• _WHAT TO WORK ON_
Please repeat the records exactly. The pictures are to be left out.
━━ RECORDS TO USE
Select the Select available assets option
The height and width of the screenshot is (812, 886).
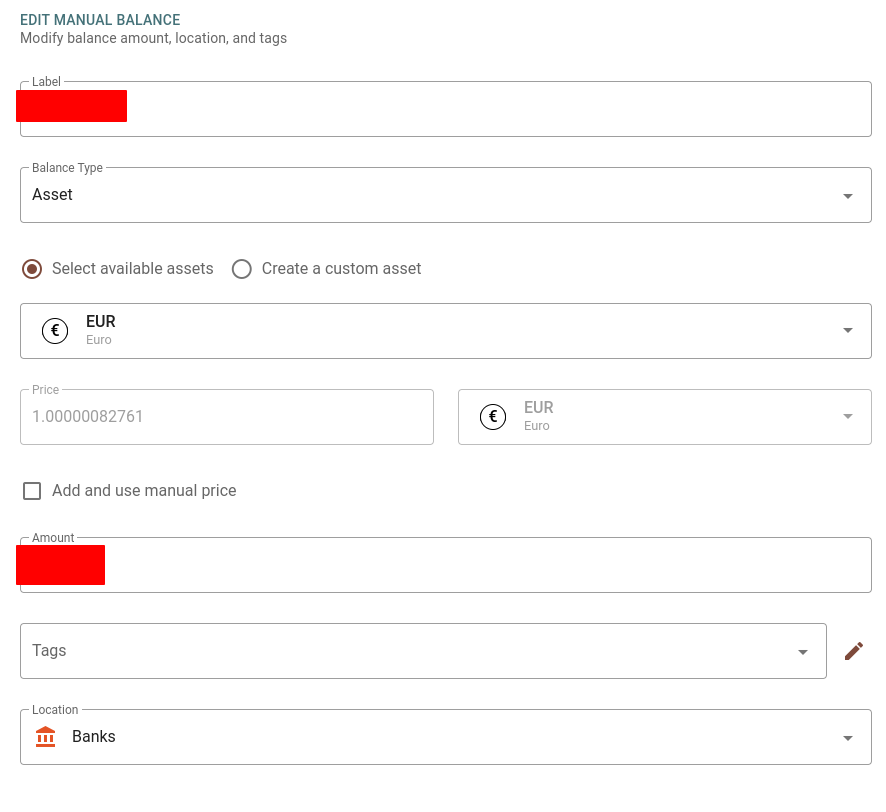tap(30, 269)
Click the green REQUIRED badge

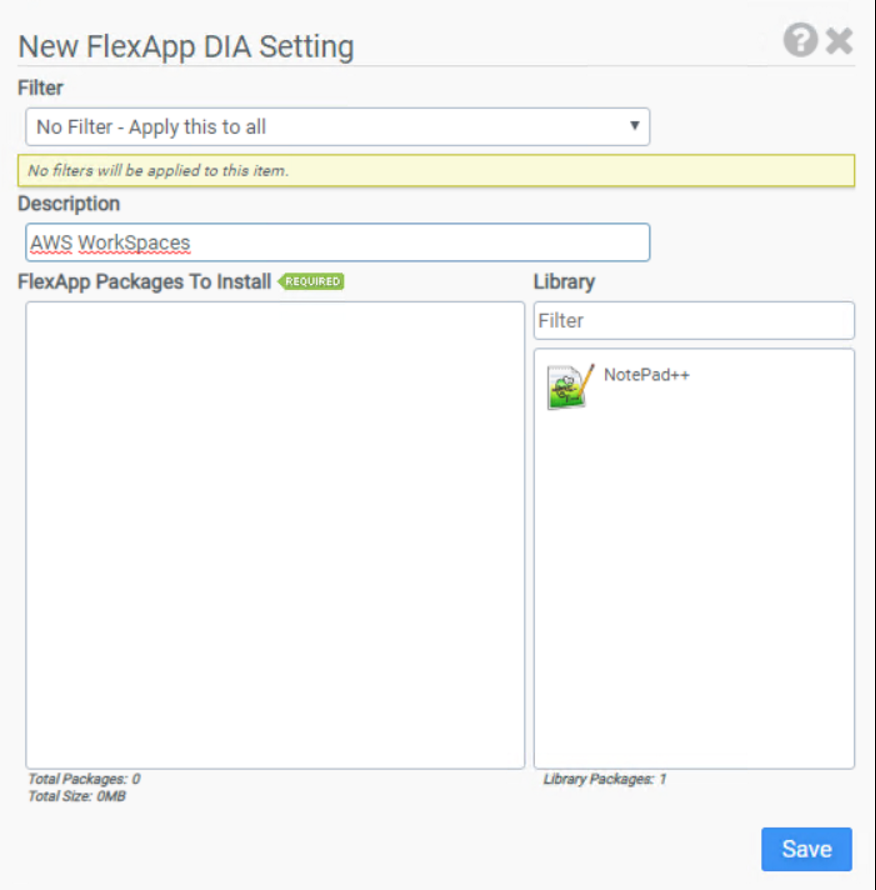[312, 282]
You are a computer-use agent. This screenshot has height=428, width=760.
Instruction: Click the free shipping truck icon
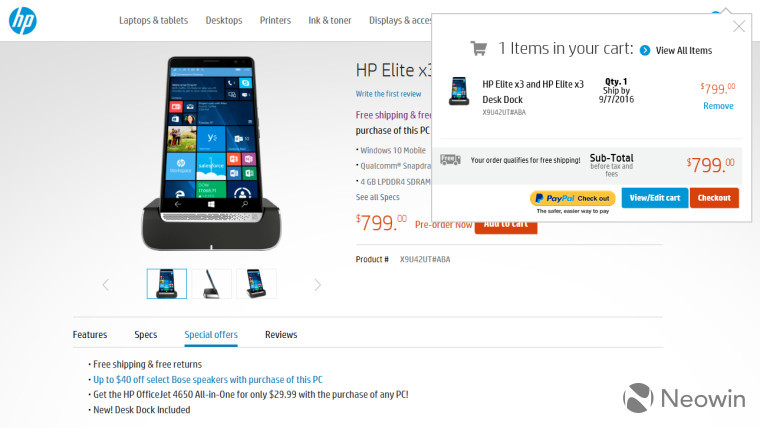click(x=450, y=159)
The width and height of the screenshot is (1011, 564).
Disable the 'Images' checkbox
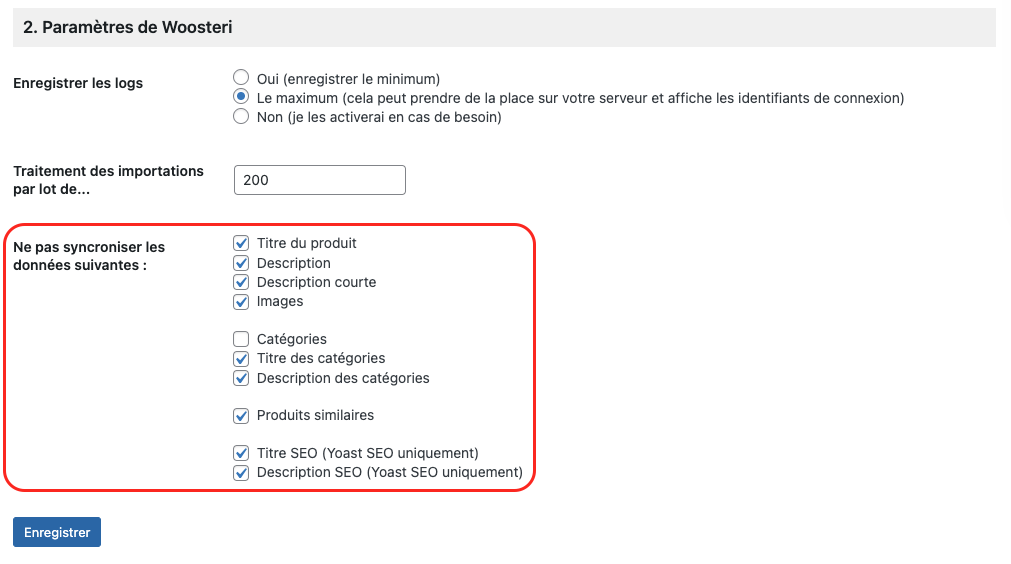(x=241, y=301)
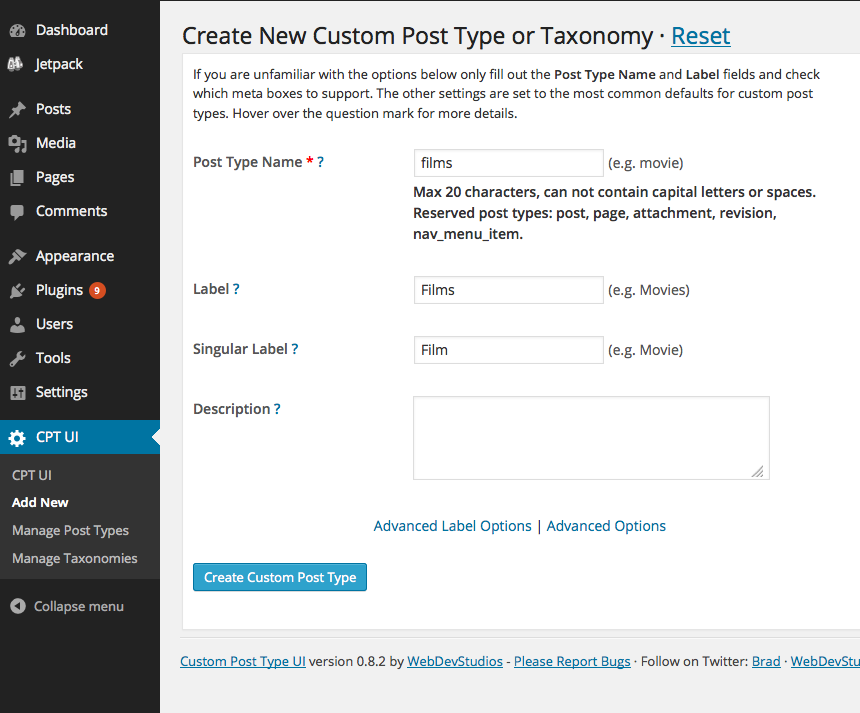Click the Dashboard gauge icon
The image size is (860, 713).
point(17,30)
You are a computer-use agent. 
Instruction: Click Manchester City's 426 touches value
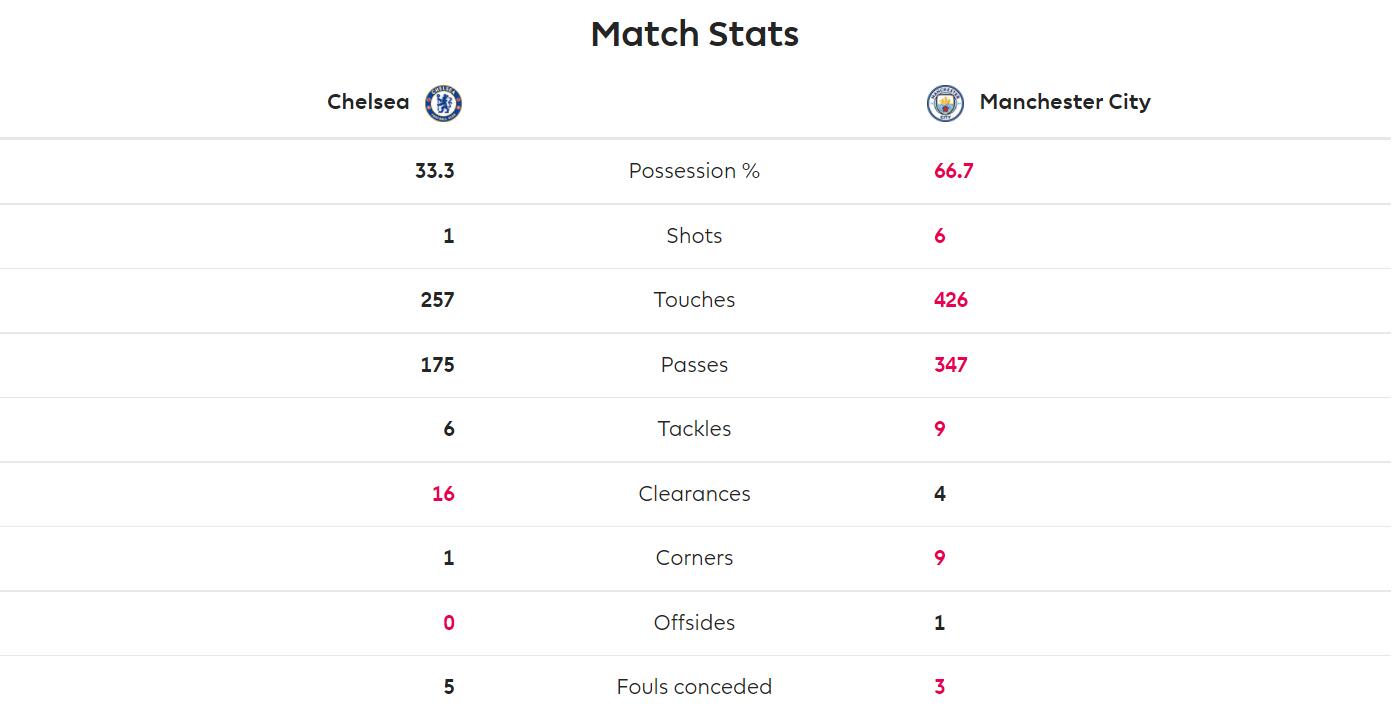click(951, 300)
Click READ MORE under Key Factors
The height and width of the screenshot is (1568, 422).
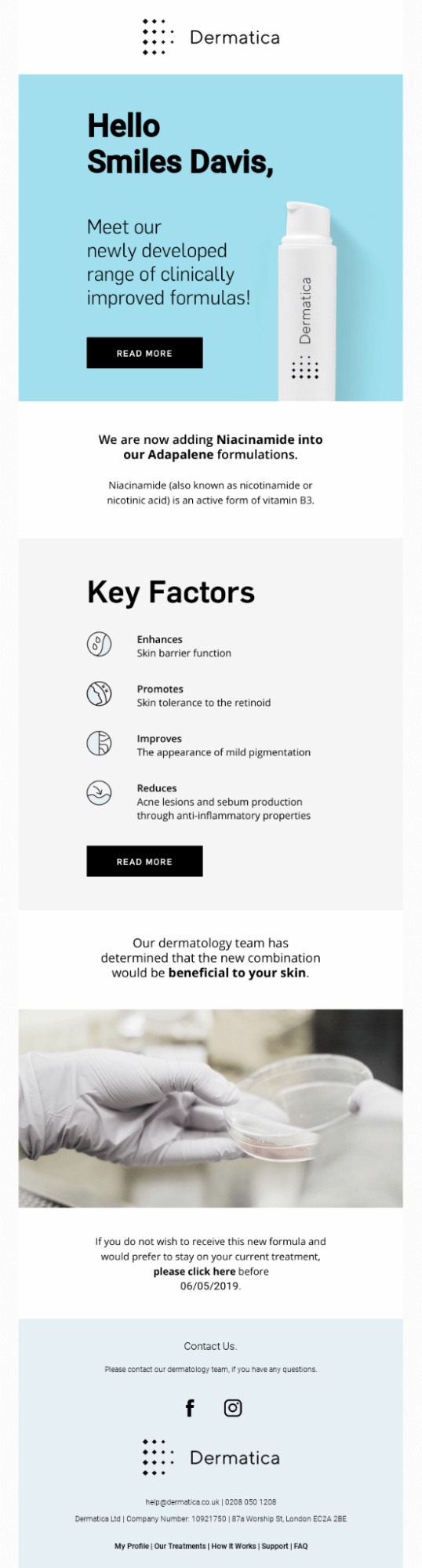coord(144,861)
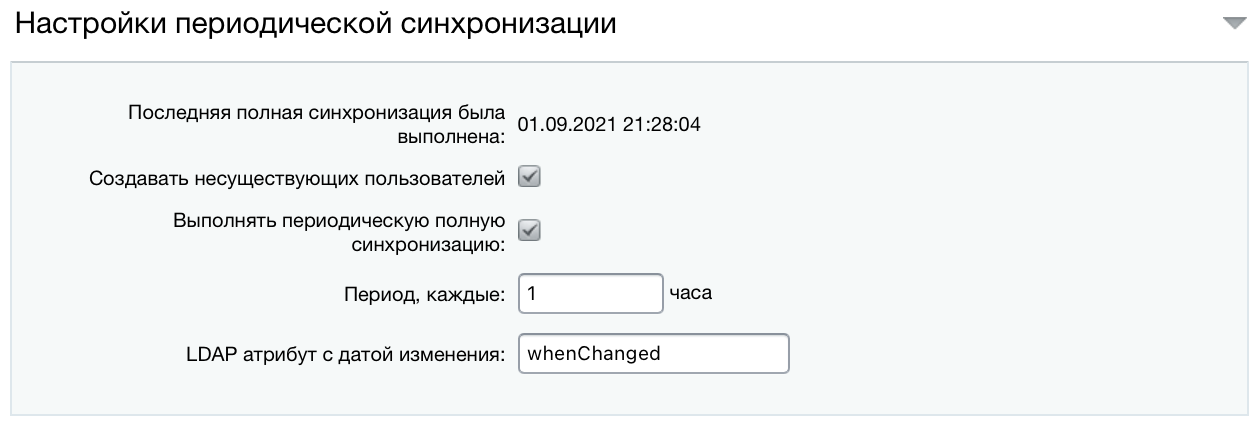
Task: Click the 'Выполнять периодическую полную синхронизацию' label
Action: 338,231
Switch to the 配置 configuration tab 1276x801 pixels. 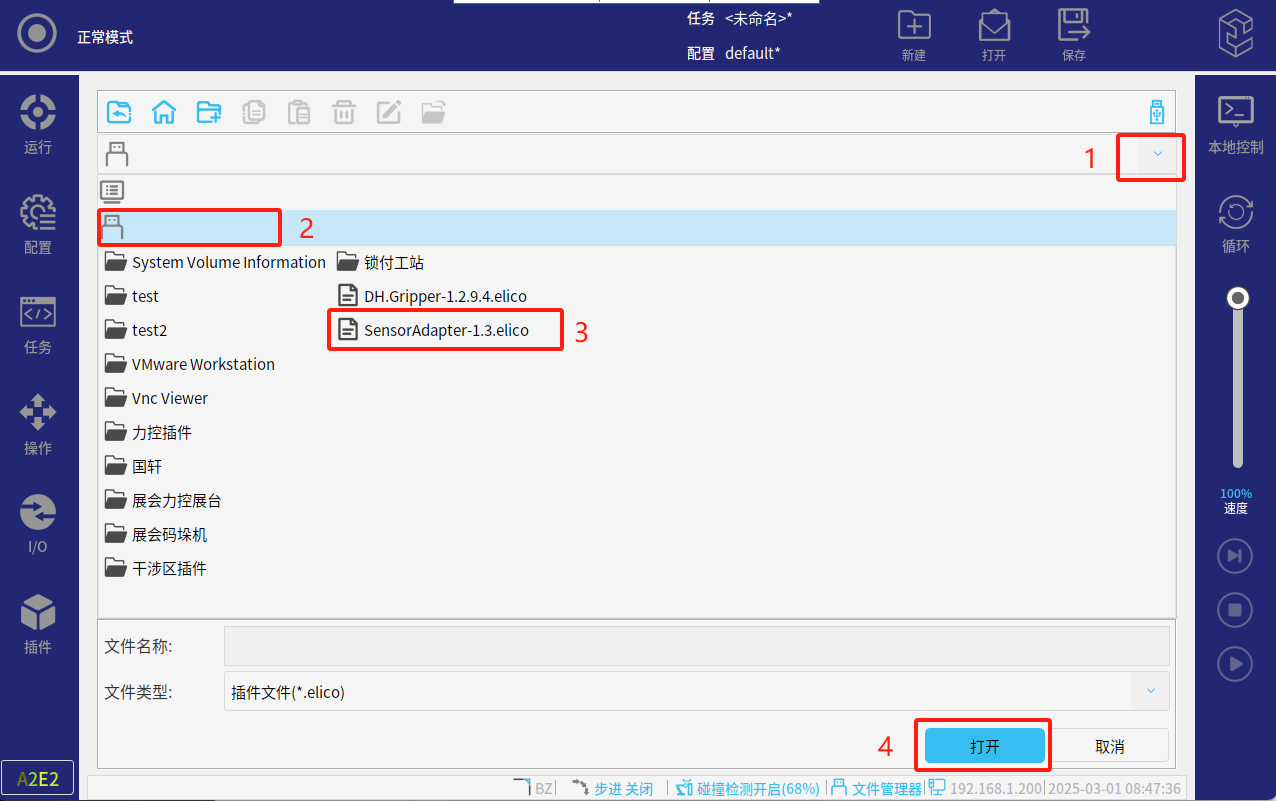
━━━━
• _FINISHED TASK_
Select the Select available assets option
The height and width of the screenshot is (812, 886).
tap(30, 269)
Click the green REQUIRED badge

[312, 282]
You are a computer-use agent. This screenshot has height=428, width=760.
Instruction: Click the free shipping truck icon
click(x=450, y=159)
The width and height of the screenshot is (1011, 564).
Disable the 'Images' checkbox
(x=241, y=301)
Click the Dashboard gauge icon
The image size is (860, 713).
point(17,30)
You are a computer-use agent. 
Instruction: Click Manchester City's 426 touches value
click(951, 300)
Click READ MORE under Key Factors
The height and width of the screenshot is (1568, 422).
coord(144,861)
Task: Click the 'Выполнять периодическую полную синхронизацию' label
Action: 338,231
Switch to the 配置 configuration tab 1276x801 pixels. 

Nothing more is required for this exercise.